This is the second of four essays in this series explaining key concepts that can help you avoid being misled by untrustworthy treatment claims. In this essay, we explain how five seemingly logical assumptions about research can be misleading. These assumptions are that:
a plausible explanation is sufficient,
association is the same as causation,
more data is better data,
a single study is sufficient, or
fair comparisons are not applicable in practice.
The basis for these concepts is described elsewhere. 1
Do not assume that a plausible explanation is sufficient
Treatments that should work in theory often do not work in practice or may turn out to be harmful. A plausible explanation of how or why a treatment might work does not prove that it actually does work, or that it is safe. For example, cutting someone to make them bleed (bloodletting) used to be a common treatment for lots of problems. People believed it would rid the body of ‘bad humours’, which is what they thought made people sick. But bloodletting did not help. It even killed people, including George Washington, the first president of the United States. 2 His doctors drained 40% of his blood to treat a sore throat!
A more recent theory was that operating on blocked tubes (arteries) that carry blood to the brain would stop damage to the brain (strokes).
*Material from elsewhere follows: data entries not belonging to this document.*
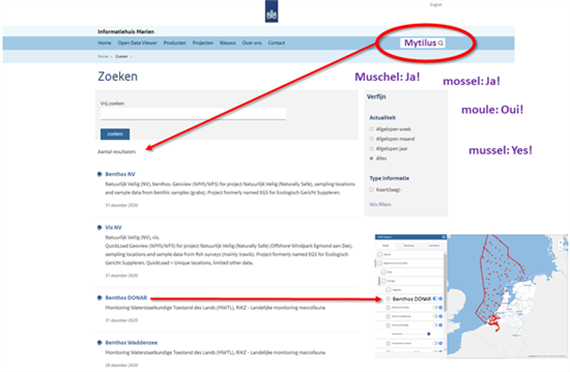Select the Afgelopen maand radio option
Image resolution: width=570 pixels, height=372 pixels.
point(371,139)
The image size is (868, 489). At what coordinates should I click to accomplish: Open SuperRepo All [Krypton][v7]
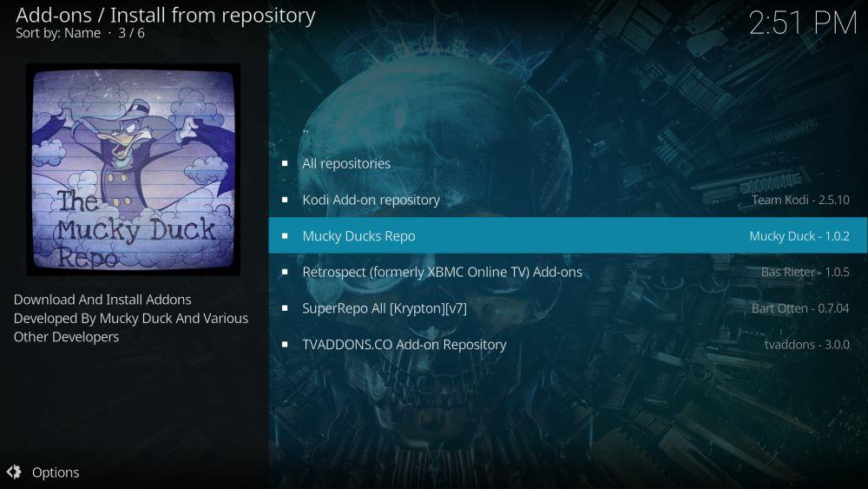pos(568,308)
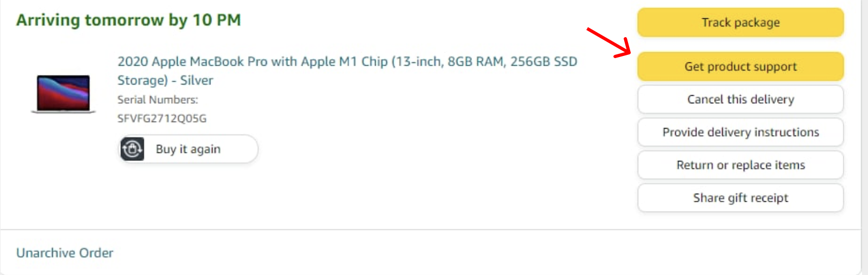Click Get product support button
The image size is (868, 275).
pyautogui.click(x=740, y=67)
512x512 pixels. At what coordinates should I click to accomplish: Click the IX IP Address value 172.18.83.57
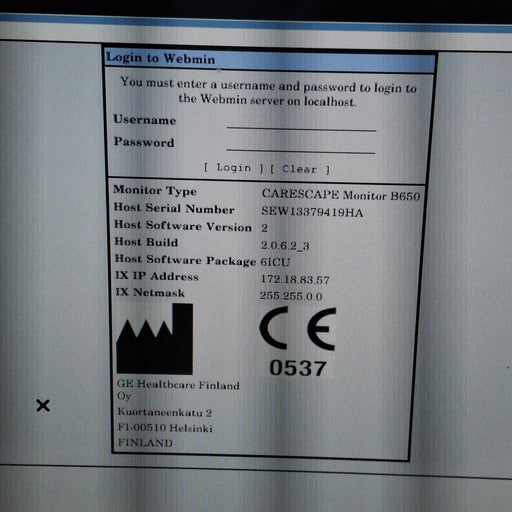click(x=295, y=279)

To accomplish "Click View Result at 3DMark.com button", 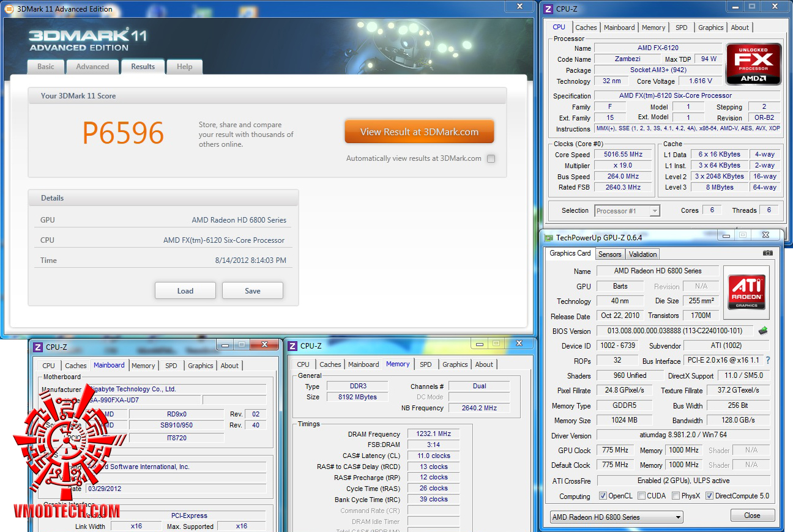I will click(419, 131).
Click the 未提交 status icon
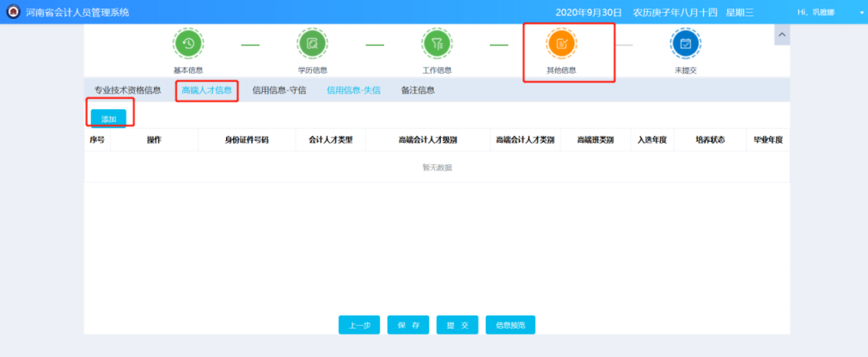The width and height of the screenshot is (868, 357). tap(685, 44)
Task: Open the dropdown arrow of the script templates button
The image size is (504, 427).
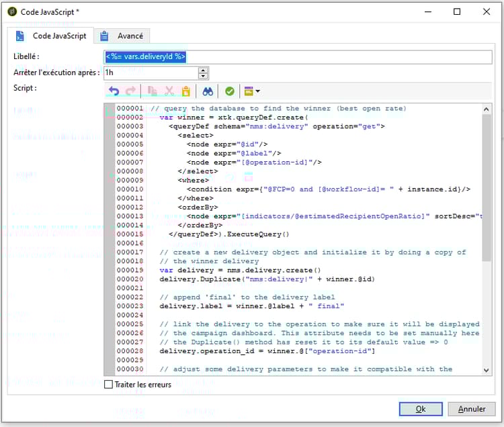Action: pyautogui.click(x=257, y=91)
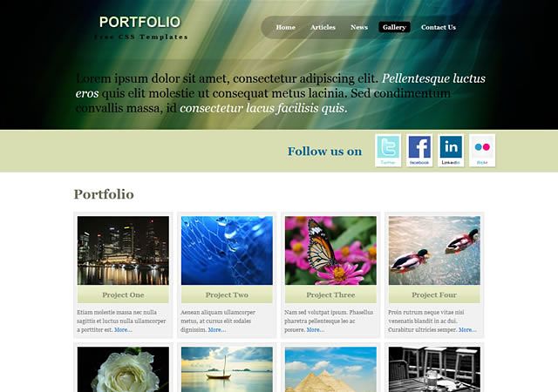558x392 pixels.
Task: Open the LinkedIn social icon
Action: [451, 151]
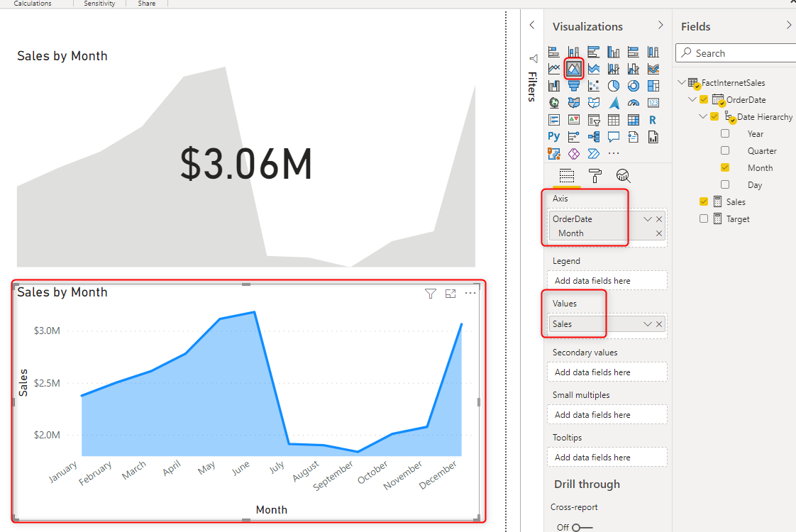796x532 pixels.
Task: Select the Line chart visual icon
Action: tap(553, 68)
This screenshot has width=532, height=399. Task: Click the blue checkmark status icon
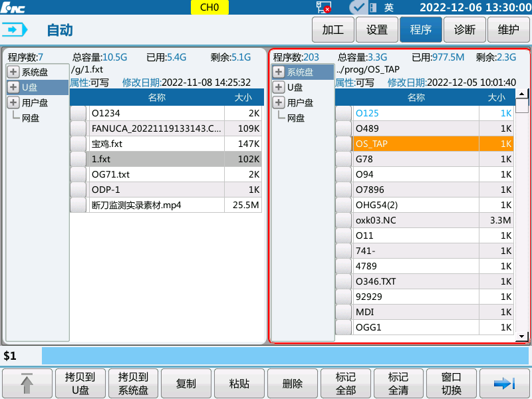[x=358, y=7]
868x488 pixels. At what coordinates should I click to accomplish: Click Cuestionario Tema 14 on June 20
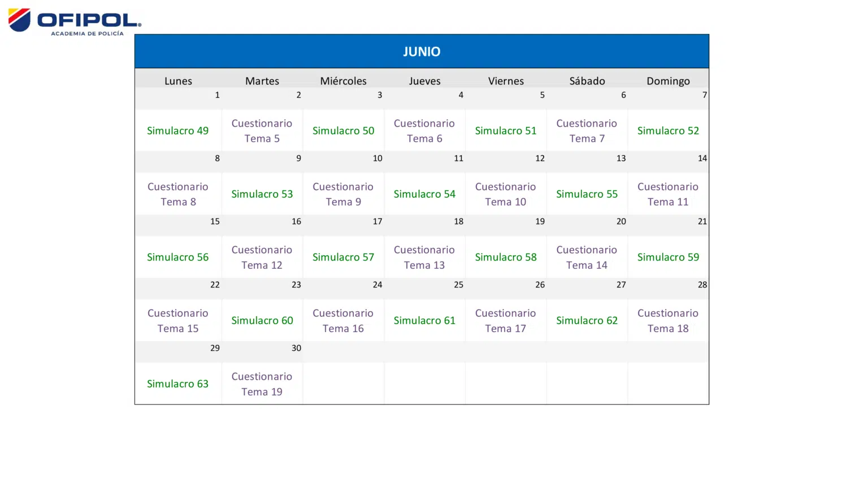click(587, 257)
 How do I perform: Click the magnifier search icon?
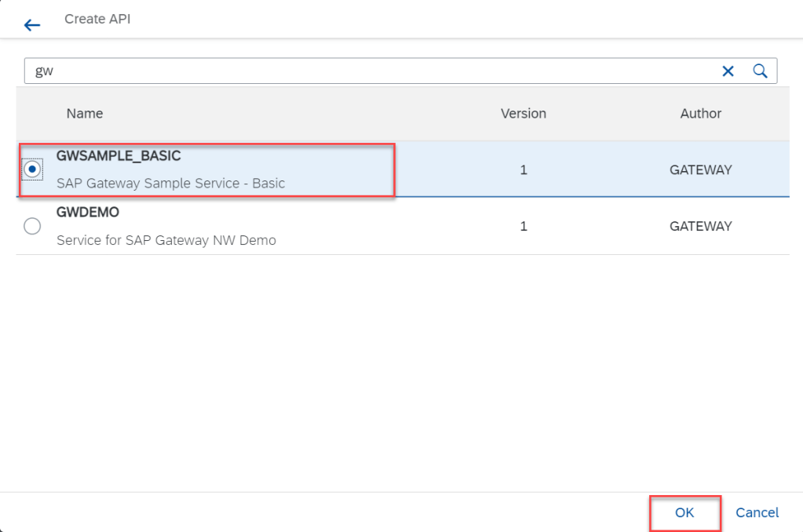pyautogui.click(x=760, y=71)
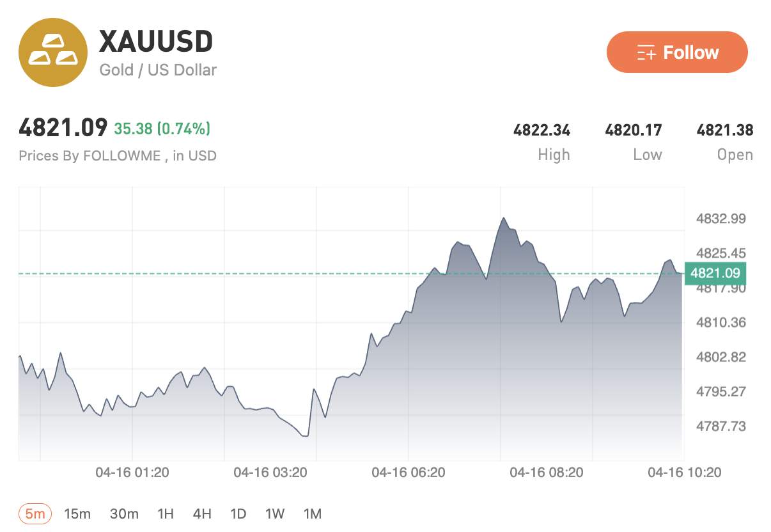Open the weekly 1W chart view
The height and width of the screenshot is (532, 771).
[x=276, y=513]
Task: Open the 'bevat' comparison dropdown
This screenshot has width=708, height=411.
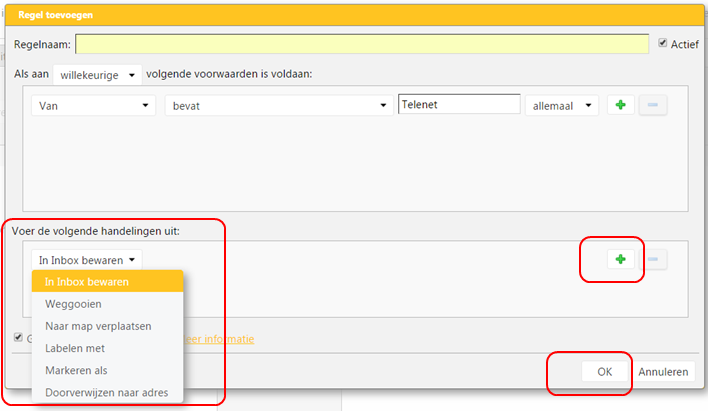Action: click(278, 105)
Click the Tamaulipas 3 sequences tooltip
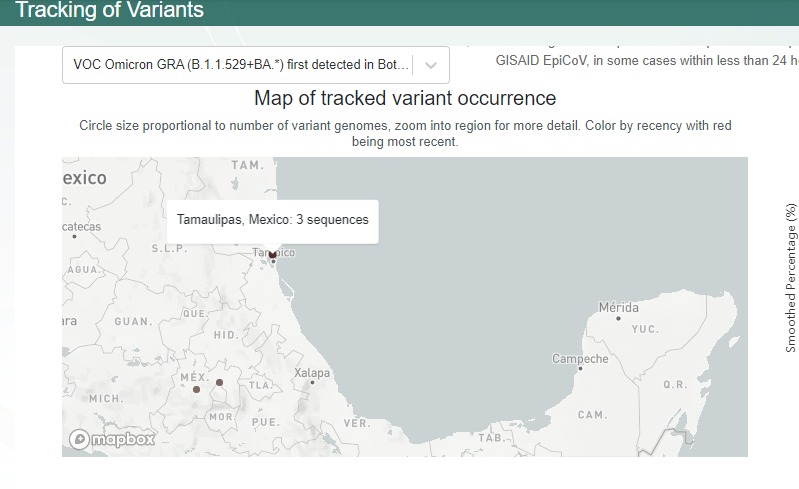 (x=272, y=219)
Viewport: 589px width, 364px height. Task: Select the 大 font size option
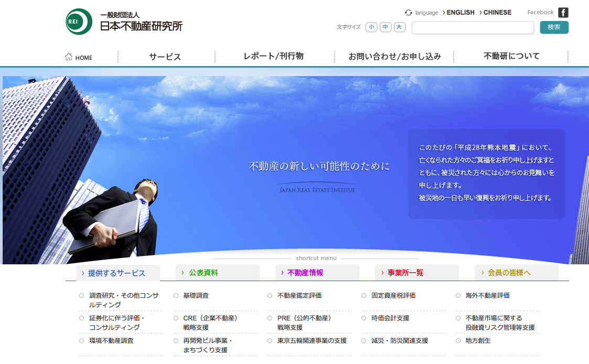tap(400, 27)
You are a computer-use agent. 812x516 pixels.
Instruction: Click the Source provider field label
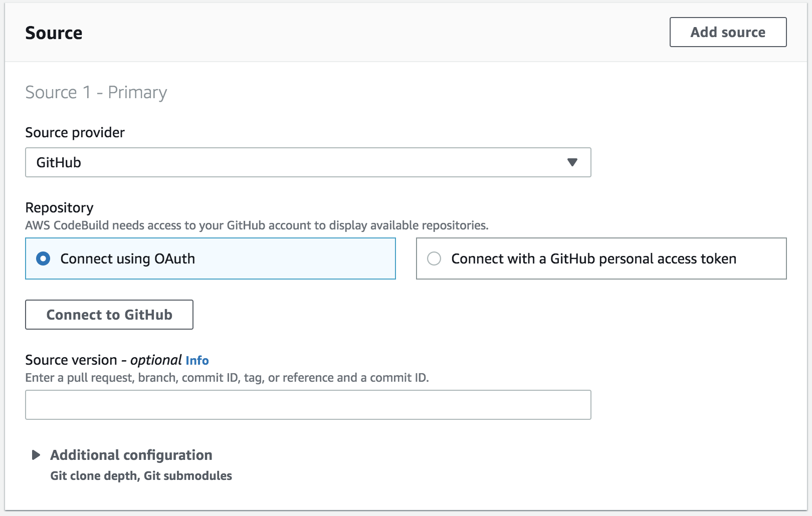[x=75, y=132]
That makes sense, but when that theory was tested in a fair comparison, researchers found not only that it did not help, but that some people died from the surgery. 3
Even if there is plausible evidence that a treatment works in ways likely to be beneficial, the size of any such treatment effect, and its safety, cannot be predicted. For example, most drugs in a class of heart medicines called beta-blockers have beneficial effects in reducing recurrence of heart attacks; but two drugs in the class – pronethalol and practolol – were taken off the market because of unanticipated side effects. 4 Similarly, it cannot be assumed that a treatment works or does not work based on the type of treatment. For example, it cannot be assumed that all complementary medicines or that all modern medicines do or do not work, or that all vaccines do or do not work. On the other hand, not understanding how a treatment works does not mean that it does not work.
Do not assume that association is the same as causation
The fact that a possible treatment outcome (i.e. a potential benefit or harm) is associated with a treatment does not mean that the treatment caused the outcome. The association or correlation could instead be due to chance or some other underlying factor. For example, people who seek and receive a treatment may be healthier and have better living conditions than those who do not seek and receive the treatment. Therefore, people receiving the treatment might appear to benefit from the treatment, but the difference in outcomes could be because they are healthier and have better living conditions, rather than because of the treatment.
An obvious example of confusing an association with causation would be to assume that going to the doctor causes people to be sick because going to the doctor is associated with being sick. It is more likely that people went to the doctor because they were sick than that going to the doctor caused them to be sick. Another obvious example would be to assume that eating ice cream causes people to drown because ice cream sales are associated with drowning. A more likely explanation for that association is that when it is hot people eat more ice cream and they also swim more. In this example, hot weather is a confounder – it is associated with the ‘treatment’ (eating ice cream) and it affects the ‘outcome’ (the number of people who drown).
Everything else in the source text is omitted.